La preoccupazione nasce dalla minaccia di uno scenario bellico in cui gli androidi abbinati alle nuove tecnologie possano inevitabilmente giocare un ruolo da protagonisti. Le pressioni sono giustificate perché a oggi non vi sono in tema divieti o sanzioni.
D’altro canto le Nazioni Unite vengono accusate di un approccio superficiale al tema, non avendo mai seriamente deciso di diramare una legislazione precisa. Così facendo, sottolineano i protagonisti dell’appello, il rischio è che il tema dell’armamento robotico faccia passare in secondo piano le tante cose positive che la ricerca sull’IA ha sviluppato in tanti settori.

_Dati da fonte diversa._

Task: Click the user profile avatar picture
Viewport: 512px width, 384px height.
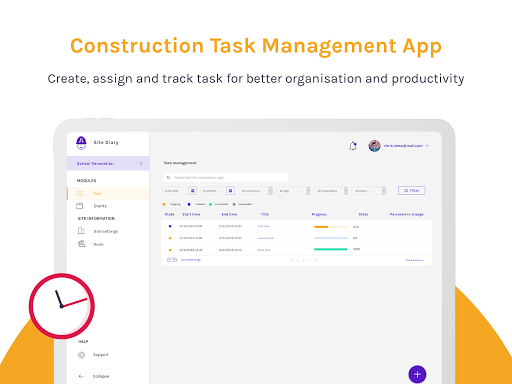Action: (x=374, y=146)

L’ambiguità di Stati Uniti e Regno Unito
Secondo il Guardian, le nazioni che hanno investito capitali sulle armi autonome, Usa e Gran Bretagna in primis, spingono su un accordo che riguardi solo le tecnologie emergenti e non quelle già collaudate, evitando così il divieto assoluto.

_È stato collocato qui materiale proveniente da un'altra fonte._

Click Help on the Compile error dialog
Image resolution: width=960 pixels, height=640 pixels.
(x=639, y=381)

Giocano sulle lungaggini dei tempi, perché gli androidi che hanno stimolato il sorgere del problema potrebbero essere già operativi quando si troverà un accordo.
Queste preoccupazioni sono condivise da altri addetti ai lavori e esperti, preoccupati che a un androide venga data l’opportunità di compiere azioni violente senza il controllo dell’uomo. Allo stato dell’arte odierno vengono già testate soluzioni di armi autonome, come i “caccia” con UAV (dotati di pilota autonomo dunque), ma anche moderni strumenti bellici sempre liberi dal controllo umano, come le mitragliatrici in Israele e nella Corea del Nord.